『子供たちの午後』R・A・ラファティ/井上央訳(青心社SFシリーズ)★★★★☆

 『Among the Hairly Earthmen』R. A. Laffery。

 せっかくの青心社SFシリーズ復刊なのに、2冊復刊されたっきり音沙汰がない。判型からレイアウトまで新装版異色作家短篇集そっくりなのでクレームがついたわけでもないだろうが、ちゃんと続きが出てくれるのか不安。

「アダムには三人の兄弟がいた」(Adam Had Three Brothers)★★★★★
 ――ここにはイタリア人がいる。アイルランド人がいる。さらに、ここにはレクェセン人が住んでいるのだ。ジプシーではない。セム人でもない。なんと、アダムの子供達ですらなかった。アダムには三人の兄弟がいた。末弟のレックの子孫である彼らは、いっさい働かなかった。ぺてんと呼ばれる技術によって生きていたのだ。

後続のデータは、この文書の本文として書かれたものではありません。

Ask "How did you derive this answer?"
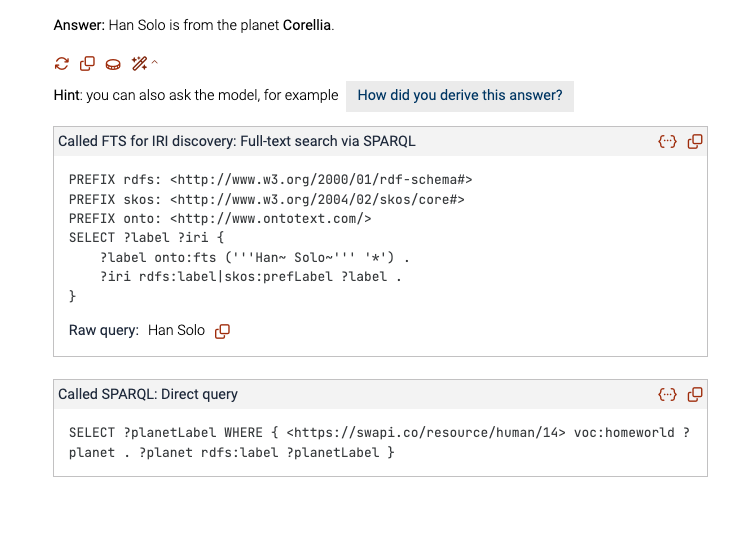Viewport: 734px width, 535px height. click(460, 96)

 長篇『宇宙舟歌』にしろ本書収録「子供たちの午後」にしろスケールのでかいホラ話が魅力のラファティではありますが、本篇にかぎっていうと、別にアダムを持ち出す必然性はないんだよね。だけどここにアダムを持ち出してくる心意気がうれしい(^^)。アイデアストーリーに神話的なスケールを持ち込む無駄な(?)器のでかさ。
 

「氷河来たる」(Day of the Glacier)★★★★★
 ――第五氷河期は1962年4月1日、日曜日、午前九時ごろ始まった。エイマー博士の計算より約二十五時間も早かったので、博士は大恐慌に陥った。もっと低俗な人達は、もっと低俗な事件の連続によって、さらに一時間前に恐慌に陥っていた。どのチャンネルを回してもこう繰り返した。「このニュースはエイプリル・フールのでまかせです」

 ICBM発射基地が爆破されたが、引き続いて起こった大災厄(=氷河期の到来)のために云々……というのはギャグかと思っていたら、伏線だった(^_^;。氷河期だけでもサービス満点なのに、さらに上があったか。サディストグループがおちゃめ。
 

「究極の被造物」(The Ultimate Creature)★★★★★
 ――宇宙は公平である。世界最高の宝を手にする人があるならば、それは世界一貧しい男でなくてはならない。これは惑星グロルの話である。ピーターはテレサを見た。彼女は宇宙一の美女というにふさわしい。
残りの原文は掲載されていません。